The judge cited Bradley’s age and lack of prior criminal history.
Bradley, 59, was charged with misappropriating public funds by “double-dipping” — using a city credit card and cash advances for travel. It was his second trial in the case.
In 2004, Bradley was found guilty of the charges, but the conviction was tossed out on appeal eight years later. His voided conviction in 2012 allowed him to twice unsuccessfully run for mayor again.
Bradley now faces a lifetime ban on holding public office. Bradley served as mayor from 1993 until 2001.
During the two-week trial, Bradley’s attorney argued that the former mayor believed his expenditures — for clothing, golf fees and hotel rooms — were legal because they were for city business. Prosecutors had not proven that Bradley knew the $4,000 he spent was unlawful, attorney Robert J. Hill told the jury.
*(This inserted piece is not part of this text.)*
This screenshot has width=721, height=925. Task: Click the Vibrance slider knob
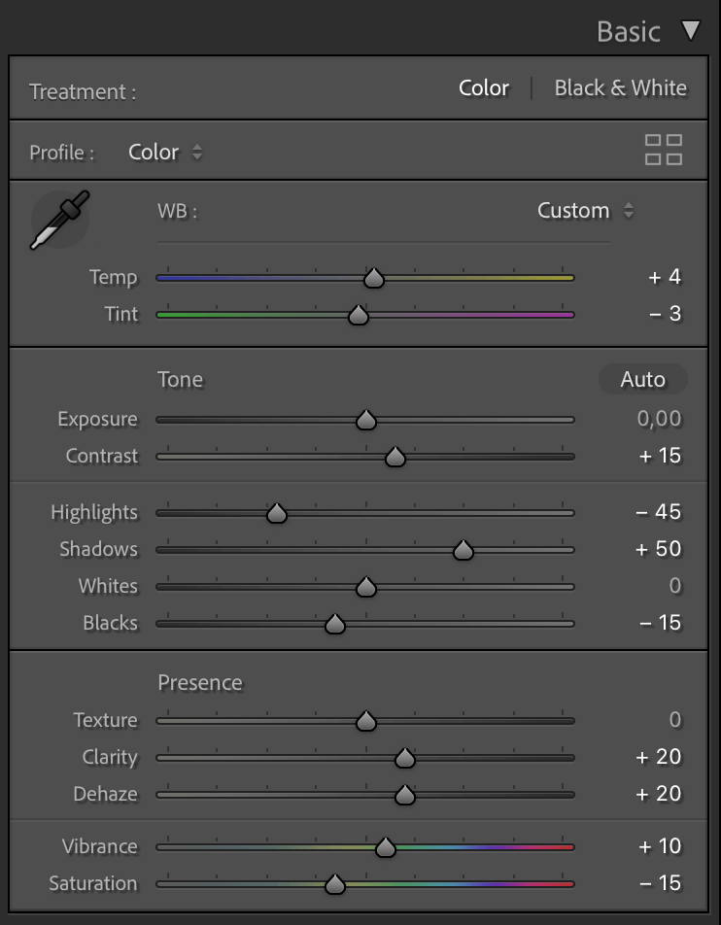[386, 847]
But Deputy District Attorney Ana Lopez alleged that Bradley’s spending was “purely personal” and offered “no public benefit,” and that he clearly understood the rules.
She conceded, however, that accountability for spending became “very relaxed” in Compton after the city council approved a resolution authorizing the issuance of city credit cards to council members without any public comment on the issue.
During two days on the stand, the ex-mayor testified that he had played golf with officials in order to discuss several city projects, and bought golf clothing to look the part.
Following the first trial, Bradley was sentenced in 2004 to three years in prison, but he was later moved to a halfway house.